Sebagian lagi dari cara menjaga kehormatan diri ialah engkau selalu melihat dengan penuh kasih sayang kepada fakir miskin dan orang-orang yang sangat membutuhkannya.
Termasuk cara menjaga kehormatan diri yang lain ialah apabila engkau memberikan pertolongan kepada salah seorang teman baik dengan harta ataupun lainnya, Janganlah engkau jadikan jalan untuk menghina dan mencelanya.
Wahai anakku, sebagian dari syahamah (mencegah hawa nafsu) ialah memaafkan orang yang bersalah atau berbuat jahat kepada dirimu, sekalipun dirimu mampu dan kuat untuk membalasnya. Bagian lain dari syahamah ialah berkata benar, sekalipun pada diri sendiri dan juga menjaga kehormatan diri sekalipun engkau hidup fakir tanpa dan papa dari harta.
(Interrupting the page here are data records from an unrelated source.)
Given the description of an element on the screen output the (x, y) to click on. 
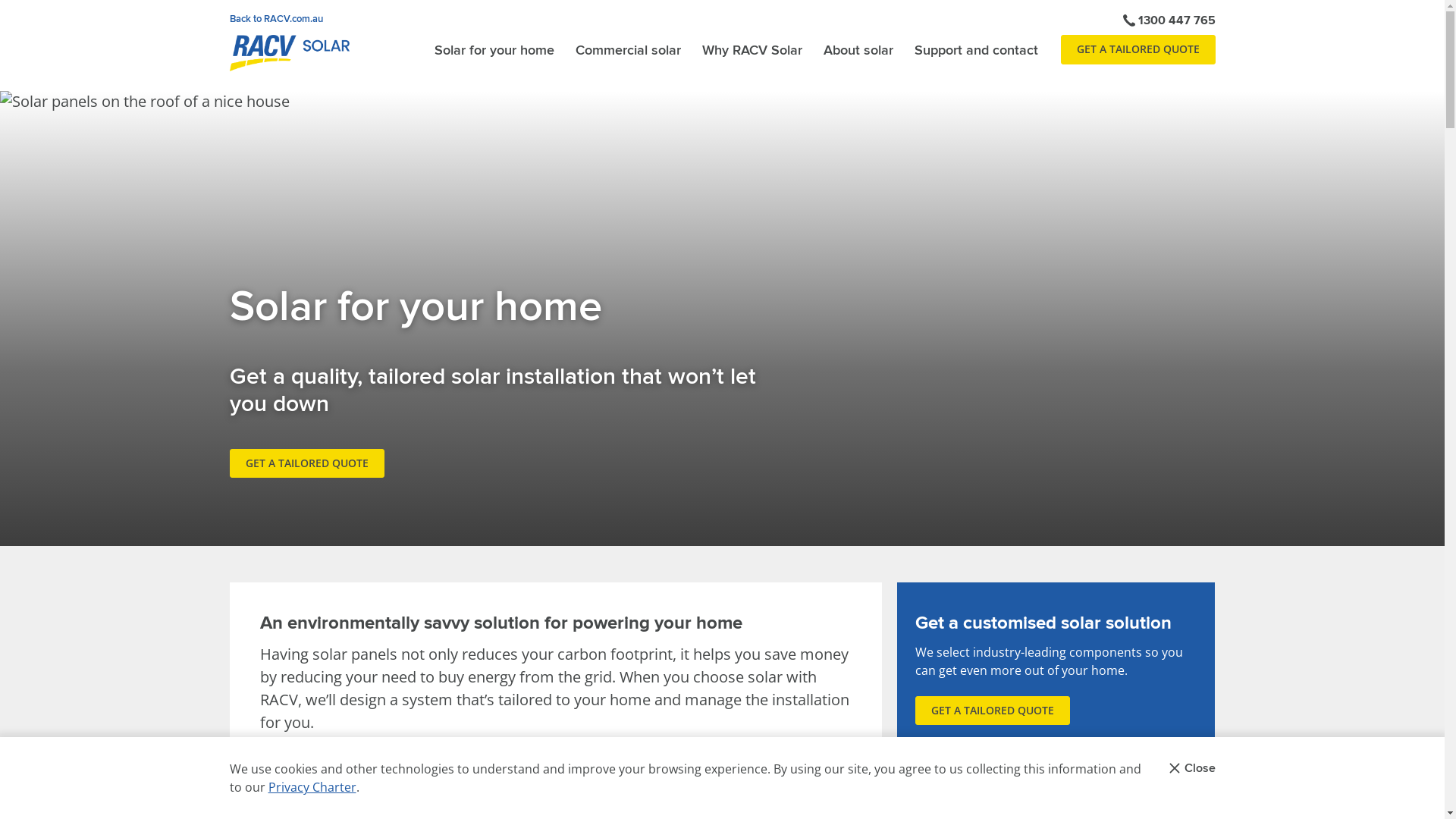
Why RACV Solar Element type: text (751, 50)
GET A TAILORED QUOTE Element type: text (306, 462)
1300 447 765 Element type: text (1168, 20)
Privacy Charter Element type: text (312, 786)
Close Element type: text (1192, 767)
Commercial solar Element type: text (627, 50)
Support and contact Element type: text (975, 50)
GET A TAILORED QUOTE Element type: text (991, 710)
About solar Element type: text (857, 50)
Back to RACV.com.au Element type: text (275, 18)
Solar for your home Element type: text (493, 50)
GET A TAILORED QUOTE Element type: text (1137, 48)
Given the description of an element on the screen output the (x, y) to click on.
Wahai anakku, orang yang tidak menjaga ‘izzatin nafsi (kemuliandiri), maka tidak akan manfaat harta dan yang lainnya untuk mencapai suatu kemulian.
Kemulian diri adalah lebih utama dan lebih mulia daripada kemulian harta benda. Sebagian dari kemulian diri ialah menunjukkan akhlaq yang baik dihadapan umat manusia, sekalipun engkau fakir. Tidak memperlihatkan hajat kebutuhanmu kepada seseorang yang dekat denganmu. Sebagian lagi dari kemulian diri ialah bersabar dikala mendapatkan kesulitan hidup, dengan kesabaran yang terpujidan berserah diri kepada Allah, janganlah meminta bantuan selain kepada Rabbmu.
Wahai anakku, sebagian dari ‘izzah nafsi, muruah dan syahamah ialah menjauhkan diri dari melakukan perbuatan yang hina dan rendah untuk dirimu, jauhi perbuatan yang dapat menjatuhkan harga diri serta juga menjauhi perkara-perkara yang dapat menjatuhkan nama baik generasi penerus yang menjujung Dienul Islam, menjaga nama baik lingkungan dimana engkau berpijak. Rasulullah saw. telah bersabda: “Orang mukmin dengan orang mukmin lainnya itu ibarat suatu bangunan, yang satu sama lainnya saling kuat menguatkan.” (Hadis riwayat Bukhari, Muslim dari Abi Musa Al-Asy’ari ra.)